The Internet is traditionally based on a client-server approach. There are a number of servers in the networks doing specific tasks, such as e-mail server and web server. The end-users install clients on their IP terminals, such as computers, mobile phones and PDAs, and connect to the servers for specific services. There is, however, another approach that is used more and more, where the end-user's IP terminals act as both a client and a server. In this approach the IP terminals connect directly to each other and share information such as files. This approach is called Peer 2 Peer to indicate that the peers communicate directly with each other.
The Peer 2 Peer concept is as old as the Internet. The first Internet was Peer 2 Peer, and it was in later development that the Client Server approach was invented and developed to offer services like E-mail and WWW. However, the large deployment of Peer 2 Peer is mainly connected to the applications designed for sharing music and later movies. The Peer 2 Peer technology is by no means limited to the sharing of music and movies, and can be used in any network applications which need information sharing. These are, for example, multiplayer games, signaling systems in telecommunication and corporate applications.
One of the main challenges to making Peer 2 Peer networks work efficiently is the locating of information. This can be compared to the role of signaling in the telephony networks to locate the parties who want to communicate with each other. Through the last 5-6 years a number of Peer 2 Peer applications have been developed; some known examples are: 1) Napster, 2) Gnutella, 3) FreeNet and 4) BitTorrent. The aim of these applications has been to facilitate document sharing and mainly the sharing of music and movies. Many of the current applications, which are based on Peer 2 Peer, are based on one of these technologies, or a combination of them. Furthermore, the VoIP application Skype has based its signaling on the Peer 2 Peer approach. Skype is discussed in a separate section in this report. In the following, Napster and Gnutella are described.
Napster was the first large Peer 2 Peer application for music sharing. Napster was developed in 1999 by a college student to share his music with his friends. Soon afterwards, Napster became popular among the users and very unpopular among the record industry and the content owners. Napster was closed down by a US court in mid 2000. The locating of information in Napster was implemented by deploying a central index server, keeping track of available content on the net, so the approach was Peer 2 Peer, but it still relied on a central server.

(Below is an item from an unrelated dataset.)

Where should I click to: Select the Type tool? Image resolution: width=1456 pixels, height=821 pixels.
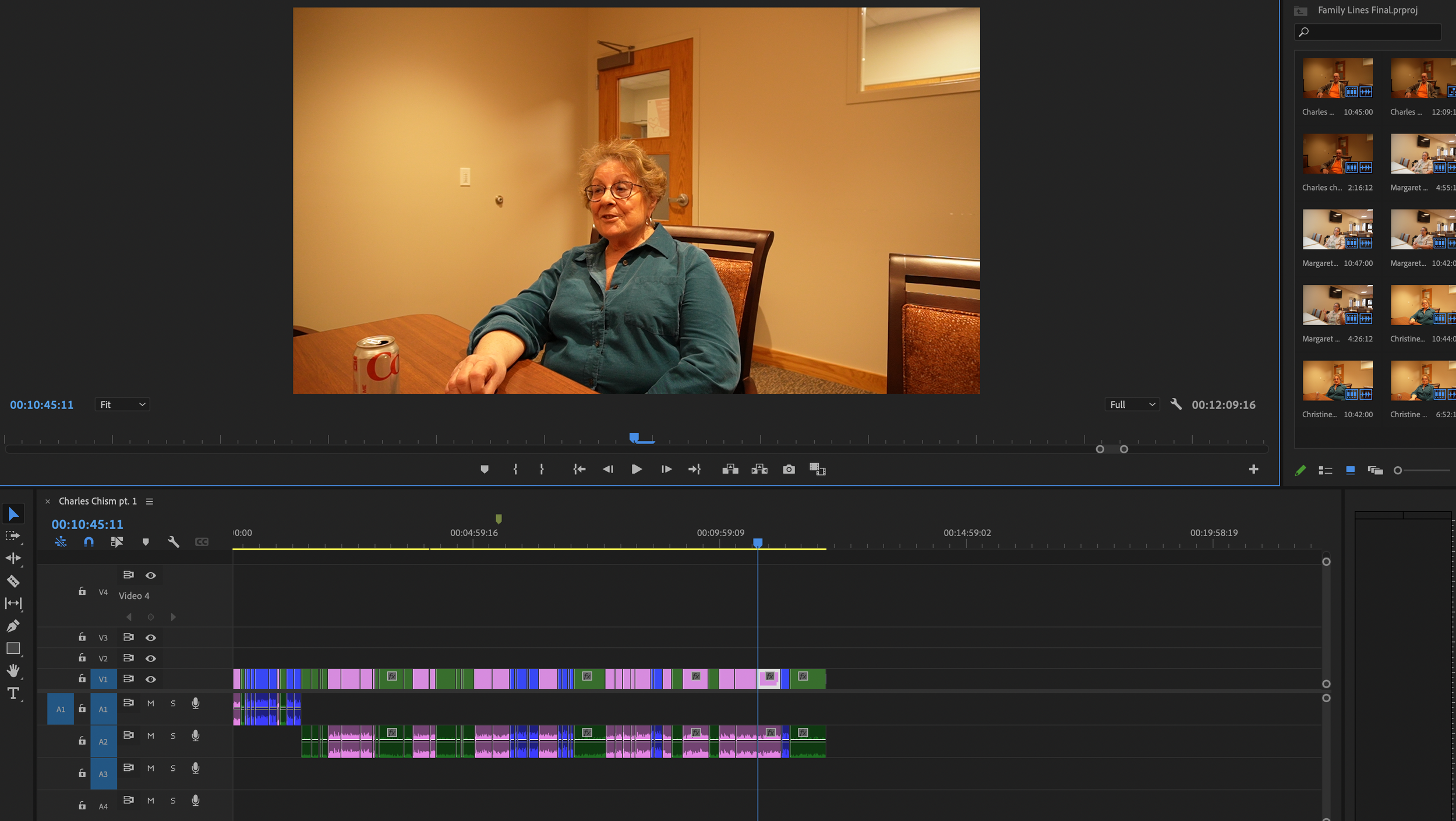(13, 693)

Gnutella, on the other hand, was designed with the requirement of not relying on a central server to index and locate of information. In Gnutella, every peer has connections to a few neighbor peers. In order to locate content, the peer will ask its neighbor peers, if they don’t have the content they will ask their neighbor peers, and in this way, finally, the content will be found and a connection to the content owner will be established. This approach doesn’t have the weakness of Napster with regards to centralism, but consumes a great deal of bandwidth, by sending requests in several directions. As described in the section on Skype, Skype deploys an approach between Napster and Gnutella, where the index server is distributed in the network so that some of the nodes are appointed to be super nodes.